Material for this task:
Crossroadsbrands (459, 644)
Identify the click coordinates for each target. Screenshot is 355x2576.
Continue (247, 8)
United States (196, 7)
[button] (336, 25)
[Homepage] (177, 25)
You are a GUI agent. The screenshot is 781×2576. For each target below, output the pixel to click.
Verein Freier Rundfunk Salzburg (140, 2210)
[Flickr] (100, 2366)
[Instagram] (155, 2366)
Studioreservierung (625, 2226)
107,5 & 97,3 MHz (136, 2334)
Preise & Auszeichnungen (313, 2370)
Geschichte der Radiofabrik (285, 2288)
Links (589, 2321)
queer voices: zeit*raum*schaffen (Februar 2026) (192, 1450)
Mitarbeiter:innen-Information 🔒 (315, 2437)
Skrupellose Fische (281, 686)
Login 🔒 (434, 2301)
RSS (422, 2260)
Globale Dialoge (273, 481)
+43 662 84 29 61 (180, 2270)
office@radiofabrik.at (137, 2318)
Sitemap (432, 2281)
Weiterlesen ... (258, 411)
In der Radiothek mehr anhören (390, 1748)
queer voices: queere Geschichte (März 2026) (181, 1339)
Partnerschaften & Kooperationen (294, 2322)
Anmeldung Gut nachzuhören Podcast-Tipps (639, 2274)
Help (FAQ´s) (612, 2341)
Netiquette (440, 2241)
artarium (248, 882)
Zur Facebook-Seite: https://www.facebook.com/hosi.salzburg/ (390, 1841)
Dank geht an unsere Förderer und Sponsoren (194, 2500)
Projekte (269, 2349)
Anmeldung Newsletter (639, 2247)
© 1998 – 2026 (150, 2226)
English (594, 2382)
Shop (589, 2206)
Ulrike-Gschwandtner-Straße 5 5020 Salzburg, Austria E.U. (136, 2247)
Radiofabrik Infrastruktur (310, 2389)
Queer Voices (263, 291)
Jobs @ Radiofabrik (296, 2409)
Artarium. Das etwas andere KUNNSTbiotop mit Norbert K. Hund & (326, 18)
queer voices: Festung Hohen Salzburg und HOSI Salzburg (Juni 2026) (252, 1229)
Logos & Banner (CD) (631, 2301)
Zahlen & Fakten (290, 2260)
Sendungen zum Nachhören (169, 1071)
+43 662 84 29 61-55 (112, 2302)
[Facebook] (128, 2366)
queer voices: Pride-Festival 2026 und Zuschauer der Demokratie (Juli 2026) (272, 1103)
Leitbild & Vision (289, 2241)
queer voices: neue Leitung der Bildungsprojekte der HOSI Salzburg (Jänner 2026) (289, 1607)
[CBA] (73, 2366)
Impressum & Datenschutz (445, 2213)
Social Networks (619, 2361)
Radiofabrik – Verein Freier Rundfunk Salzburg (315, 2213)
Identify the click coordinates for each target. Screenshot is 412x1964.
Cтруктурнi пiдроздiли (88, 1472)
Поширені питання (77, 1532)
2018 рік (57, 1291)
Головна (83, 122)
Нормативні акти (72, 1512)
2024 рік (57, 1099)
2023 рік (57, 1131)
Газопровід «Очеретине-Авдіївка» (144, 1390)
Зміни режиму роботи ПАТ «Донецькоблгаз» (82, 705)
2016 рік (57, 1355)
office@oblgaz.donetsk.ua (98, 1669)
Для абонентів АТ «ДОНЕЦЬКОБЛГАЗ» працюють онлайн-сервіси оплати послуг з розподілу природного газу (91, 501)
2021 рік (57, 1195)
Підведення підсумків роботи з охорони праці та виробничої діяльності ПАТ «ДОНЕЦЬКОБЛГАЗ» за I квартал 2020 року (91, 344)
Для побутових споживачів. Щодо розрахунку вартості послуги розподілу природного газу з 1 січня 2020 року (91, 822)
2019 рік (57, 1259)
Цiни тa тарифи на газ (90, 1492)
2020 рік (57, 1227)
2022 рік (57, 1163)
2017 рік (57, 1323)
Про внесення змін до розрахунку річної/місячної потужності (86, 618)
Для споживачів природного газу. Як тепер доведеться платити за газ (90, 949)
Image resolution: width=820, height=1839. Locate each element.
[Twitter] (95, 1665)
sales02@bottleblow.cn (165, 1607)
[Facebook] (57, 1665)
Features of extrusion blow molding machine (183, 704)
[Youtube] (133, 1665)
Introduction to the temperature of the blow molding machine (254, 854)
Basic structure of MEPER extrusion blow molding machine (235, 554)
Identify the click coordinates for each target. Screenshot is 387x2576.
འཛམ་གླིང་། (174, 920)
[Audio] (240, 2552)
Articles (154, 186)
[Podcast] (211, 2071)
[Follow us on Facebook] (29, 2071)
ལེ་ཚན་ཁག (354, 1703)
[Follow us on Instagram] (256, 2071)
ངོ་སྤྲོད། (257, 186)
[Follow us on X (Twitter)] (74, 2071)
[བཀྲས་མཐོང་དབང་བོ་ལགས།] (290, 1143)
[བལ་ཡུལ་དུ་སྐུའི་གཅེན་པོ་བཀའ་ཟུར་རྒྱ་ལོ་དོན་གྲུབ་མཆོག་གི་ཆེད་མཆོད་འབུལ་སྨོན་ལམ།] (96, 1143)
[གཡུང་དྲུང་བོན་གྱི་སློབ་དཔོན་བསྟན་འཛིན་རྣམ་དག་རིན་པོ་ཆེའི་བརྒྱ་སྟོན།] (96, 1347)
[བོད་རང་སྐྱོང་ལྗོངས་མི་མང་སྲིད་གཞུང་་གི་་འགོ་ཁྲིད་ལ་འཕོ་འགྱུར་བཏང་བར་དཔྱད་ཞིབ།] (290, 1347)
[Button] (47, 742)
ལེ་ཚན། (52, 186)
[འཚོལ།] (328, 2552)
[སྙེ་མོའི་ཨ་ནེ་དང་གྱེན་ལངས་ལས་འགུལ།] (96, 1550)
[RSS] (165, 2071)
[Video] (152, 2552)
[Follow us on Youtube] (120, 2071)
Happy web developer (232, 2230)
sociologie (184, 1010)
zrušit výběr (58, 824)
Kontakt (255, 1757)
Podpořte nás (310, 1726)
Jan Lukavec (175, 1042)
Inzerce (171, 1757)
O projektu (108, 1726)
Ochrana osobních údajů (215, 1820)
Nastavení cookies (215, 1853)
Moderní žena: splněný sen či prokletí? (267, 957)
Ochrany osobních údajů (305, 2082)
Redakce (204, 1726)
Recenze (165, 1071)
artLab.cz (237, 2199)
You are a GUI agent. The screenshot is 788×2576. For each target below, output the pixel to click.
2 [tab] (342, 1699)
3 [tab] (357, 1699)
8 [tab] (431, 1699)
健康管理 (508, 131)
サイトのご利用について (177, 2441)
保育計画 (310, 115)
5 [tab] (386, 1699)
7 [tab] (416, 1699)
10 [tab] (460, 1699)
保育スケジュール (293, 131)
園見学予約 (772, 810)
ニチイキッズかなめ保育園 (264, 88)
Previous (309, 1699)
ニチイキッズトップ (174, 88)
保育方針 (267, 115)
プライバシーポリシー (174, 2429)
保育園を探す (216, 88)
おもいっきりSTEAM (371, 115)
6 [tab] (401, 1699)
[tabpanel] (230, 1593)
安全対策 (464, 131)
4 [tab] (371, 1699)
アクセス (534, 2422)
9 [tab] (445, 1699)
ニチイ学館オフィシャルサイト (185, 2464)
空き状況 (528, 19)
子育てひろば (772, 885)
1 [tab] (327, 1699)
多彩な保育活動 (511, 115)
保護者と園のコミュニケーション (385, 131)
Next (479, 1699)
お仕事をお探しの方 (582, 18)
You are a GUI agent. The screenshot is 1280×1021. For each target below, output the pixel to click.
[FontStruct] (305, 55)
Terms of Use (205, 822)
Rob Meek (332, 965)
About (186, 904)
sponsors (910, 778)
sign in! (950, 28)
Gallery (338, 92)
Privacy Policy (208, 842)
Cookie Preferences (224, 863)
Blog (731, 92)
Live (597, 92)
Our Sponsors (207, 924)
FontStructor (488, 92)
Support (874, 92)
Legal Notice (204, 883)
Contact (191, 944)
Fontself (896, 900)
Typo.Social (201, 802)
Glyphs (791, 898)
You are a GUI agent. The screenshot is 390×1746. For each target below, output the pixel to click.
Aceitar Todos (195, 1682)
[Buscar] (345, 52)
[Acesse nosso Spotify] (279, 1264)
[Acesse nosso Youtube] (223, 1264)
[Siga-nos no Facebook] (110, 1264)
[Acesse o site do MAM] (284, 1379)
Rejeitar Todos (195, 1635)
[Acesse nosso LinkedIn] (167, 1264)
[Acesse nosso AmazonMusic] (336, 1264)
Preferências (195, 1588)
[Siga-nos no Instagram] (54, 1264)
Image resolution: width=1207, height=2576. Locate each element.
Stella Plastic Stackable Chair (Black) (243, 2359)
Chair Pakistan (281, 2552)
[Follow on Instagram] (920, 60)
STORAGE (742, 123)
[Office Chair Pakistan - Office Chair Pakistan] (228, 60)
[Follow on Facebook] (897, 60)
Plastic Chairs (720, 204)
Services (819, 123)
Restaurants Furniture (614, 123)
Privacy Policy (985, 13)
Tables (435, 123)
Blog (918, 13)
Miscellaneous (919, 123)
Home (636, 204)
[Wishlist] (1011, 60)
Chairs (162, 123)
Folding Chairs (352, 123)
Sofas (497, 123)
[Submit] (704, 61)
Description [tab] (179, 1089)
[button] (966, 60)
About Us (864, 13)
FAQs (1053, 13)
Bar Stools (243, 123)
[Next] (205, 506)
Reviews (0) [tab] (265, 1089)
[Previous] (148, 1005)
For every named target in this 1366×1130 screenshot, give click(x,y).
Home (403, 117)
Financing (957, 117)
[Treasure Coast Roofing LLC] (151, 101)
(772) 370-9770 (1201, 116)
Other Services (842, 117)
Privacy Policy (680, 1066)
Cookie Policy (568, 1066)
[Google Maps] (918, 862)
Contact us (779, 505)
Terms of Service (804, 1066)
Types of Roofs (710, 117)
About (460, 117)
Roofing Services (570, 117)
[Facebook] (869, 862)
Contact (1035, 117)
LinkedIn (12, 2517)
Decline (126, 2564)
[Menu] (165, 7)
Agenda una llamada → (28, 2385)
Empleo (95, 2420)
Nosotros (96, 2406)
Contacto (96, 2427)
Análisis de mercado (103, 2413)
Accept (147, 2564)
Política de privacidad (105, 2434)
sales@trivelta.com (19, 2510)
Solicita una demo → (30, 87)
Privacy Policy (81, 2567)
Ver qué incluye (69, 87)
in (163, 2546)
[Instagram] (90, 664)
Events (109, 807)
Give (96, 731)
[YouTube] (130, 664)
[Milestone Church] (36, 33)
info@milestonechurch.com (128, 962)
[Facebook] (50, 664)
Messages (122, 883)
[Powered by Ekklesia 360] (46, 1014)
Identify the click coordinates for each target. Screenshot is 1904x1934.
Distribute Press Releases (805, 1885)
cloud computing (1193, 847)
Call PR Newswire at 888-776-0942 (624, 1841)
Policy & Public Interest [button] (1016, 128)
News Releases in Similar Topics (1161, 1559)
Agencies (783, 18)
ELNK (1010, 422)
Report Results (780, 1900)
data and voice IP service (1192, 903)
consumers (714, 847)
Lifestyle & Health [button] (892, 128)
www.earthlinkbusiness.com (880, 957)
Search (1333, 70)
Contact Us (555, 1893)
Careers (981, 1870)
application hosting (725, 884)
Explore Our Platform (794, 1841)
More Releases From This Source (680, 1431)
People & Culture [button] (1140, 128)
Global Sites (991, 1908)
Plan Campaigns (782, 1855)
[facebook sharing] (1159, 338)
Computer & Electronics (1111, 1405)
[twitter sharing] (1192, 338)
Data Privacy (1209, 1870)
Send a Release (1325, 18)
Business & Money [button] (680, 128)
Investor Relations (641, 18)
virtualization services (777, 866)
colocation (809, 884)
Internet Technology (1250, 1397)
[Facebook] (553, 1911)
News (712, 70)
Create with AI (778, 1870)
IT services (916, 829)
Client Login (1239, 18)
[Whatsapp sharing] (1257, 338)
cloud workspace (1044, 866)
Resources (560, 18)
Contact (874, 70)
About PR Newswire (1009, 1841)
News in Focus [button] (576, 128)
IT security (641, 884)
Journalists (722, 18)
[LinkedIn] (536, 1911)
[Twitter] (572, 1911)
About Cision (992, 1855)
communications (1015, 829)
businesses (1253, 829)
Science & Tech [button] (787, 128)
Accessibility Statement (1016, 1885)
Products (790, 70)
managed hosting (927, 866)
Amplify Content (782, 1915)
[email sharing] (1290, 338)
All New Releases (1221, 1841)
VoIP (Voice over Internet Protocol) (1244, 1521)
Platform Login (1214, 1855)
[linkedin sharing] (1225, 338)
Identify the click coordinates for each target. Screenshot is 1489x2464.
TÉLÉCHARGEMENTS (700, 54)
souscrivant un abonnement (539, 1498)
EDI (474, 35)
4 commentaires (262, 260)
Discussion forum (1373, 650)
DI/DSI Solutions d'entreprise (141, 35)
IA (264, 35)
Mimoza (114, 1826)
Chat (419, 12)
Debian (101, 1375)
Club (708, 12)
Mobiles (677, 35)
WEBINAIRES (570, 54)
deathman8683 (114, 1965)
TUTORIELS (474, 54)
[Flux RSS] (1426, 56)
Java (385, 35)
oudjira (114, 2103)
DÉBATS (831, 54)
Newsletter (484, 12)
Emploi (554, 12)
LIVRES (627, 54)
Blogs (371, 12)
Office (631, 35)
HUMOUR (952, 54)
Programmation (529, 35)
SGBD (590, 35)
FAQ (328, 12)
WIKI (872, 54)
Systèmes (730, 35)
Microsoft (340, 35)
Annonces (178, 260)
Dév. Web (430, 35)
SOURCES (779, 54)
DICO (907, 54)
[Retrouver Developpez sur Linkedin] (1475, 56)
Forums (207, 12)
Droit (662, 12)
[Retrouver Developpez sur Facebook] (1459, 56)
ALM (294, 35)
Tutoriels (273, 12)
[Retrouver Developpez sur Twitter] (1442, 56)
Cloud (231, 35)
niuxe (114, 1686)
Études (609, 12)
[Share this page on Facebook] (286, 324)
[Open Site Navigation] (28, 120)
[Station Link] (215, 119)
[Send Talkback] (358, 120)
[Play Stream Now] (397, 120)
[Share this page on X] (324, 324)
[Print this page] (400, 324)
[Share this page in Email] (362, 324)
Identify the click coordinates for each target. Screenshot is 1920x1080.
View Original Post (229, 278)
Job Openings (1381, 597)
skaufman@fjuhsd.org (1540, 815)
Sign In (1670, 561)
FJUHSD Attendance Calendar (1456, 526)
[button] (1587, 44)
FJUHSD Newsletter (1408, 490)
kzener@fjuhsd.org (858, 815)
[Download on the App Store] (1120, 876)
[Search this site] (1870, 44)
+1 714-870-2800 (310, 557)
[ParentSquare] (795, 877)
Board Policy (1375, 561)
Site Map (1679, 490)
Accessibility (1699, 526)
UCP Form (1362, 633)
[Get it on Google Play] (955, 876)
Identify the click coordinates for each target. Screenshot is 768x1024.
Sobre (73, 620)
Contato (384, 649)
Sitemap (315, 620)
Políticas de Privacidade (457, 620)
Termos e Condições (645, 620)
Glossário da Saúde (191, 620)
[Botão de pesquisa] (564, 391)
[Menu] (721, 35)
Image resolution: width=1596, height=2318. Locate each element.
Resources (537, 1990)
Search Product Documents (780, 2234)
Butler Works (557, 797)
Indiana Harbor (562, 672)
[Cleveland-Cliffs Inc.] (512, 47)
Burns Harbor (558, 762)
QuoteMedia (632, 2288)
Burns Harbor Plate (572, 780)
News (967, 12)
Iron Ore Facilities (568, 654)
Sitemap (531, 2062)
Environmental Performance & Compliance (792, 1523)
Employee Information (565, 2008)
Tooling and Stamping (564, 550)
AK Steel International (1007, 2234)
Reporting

Activity:
There is a line with "Other Services (842, 117)" and a line with "Global Sites (991, 1908)" above. Copy exactly those two lines and all lines between them, with nothing else.

Exercise output:
Other Services (842, 117)
Privacy Policy (680, 1066)
Cookie Policy (568, 1066)
[Google Maps] (918, 862)
Contact us (779, 505)
Terms of Service (804, 1066)
Types of Roofs (710, 117)
About (460, 117)
Roofing Services (570, 117)
[Facebook] (869, 862)
Contact (1035, 117)
LinkedIn (12, 2517)
Decline (126, 2564)
[Menu] (165, 7)
Agenda una llamada → (28, 2385)
Empleo (95, 2420)
Nosotros (96, 2406)
Contacto (96, 2427)
Análisis de mercado (103, 2413)
Accept (147, 2564)
Política de privacidad (105, 2434)
sales@trivelta.com (19, 2510)
Solicita una demo → (30, 87)
Privacy Policy (81, 2567)
Ver qué incluye (69, 87)
in (163, 2546)
[Instagram] (90, 664)
Events (109, 807)
Give (96, 731)
[YouTube] (130, 664)
[Milestone Church] (36, 33)
info@milestonechurch.com (128, 962)
[Facebook] (50, 664)
Messages (122, 883)
[Powered by Ekklesia 360] (46, 1014)
Identify the click coordinates for each target. Screenshot is 1904x1934.
Distribute Press Releases (805, 1885)
cloud computing (1193, 847)
Call PR Newswire at 888-776-0942 (624, 1841)
Policy & Public Interest [button] (1016, 128)
News Releases in Similar Topics (1161, 1559)
Agencies (783, 18)
ELNK (1010, 422)
Report Results (780, 1900)
data and voice IP service (1192, 903)
consumers (714, 847)
Lifestyle & Health [button] (892, 128)
www.earthlinkbusiness.com (880, 957)
Search (1333, 70)
Contact Us (555, 1893)
Careers (981, 1870)
application hosting (725, 884)
Explore Our Platform (794, 1841)
More Releases From This Source (680, 1431)
People & Culture [button] (1140, 128)
Global Sites (991, 1908)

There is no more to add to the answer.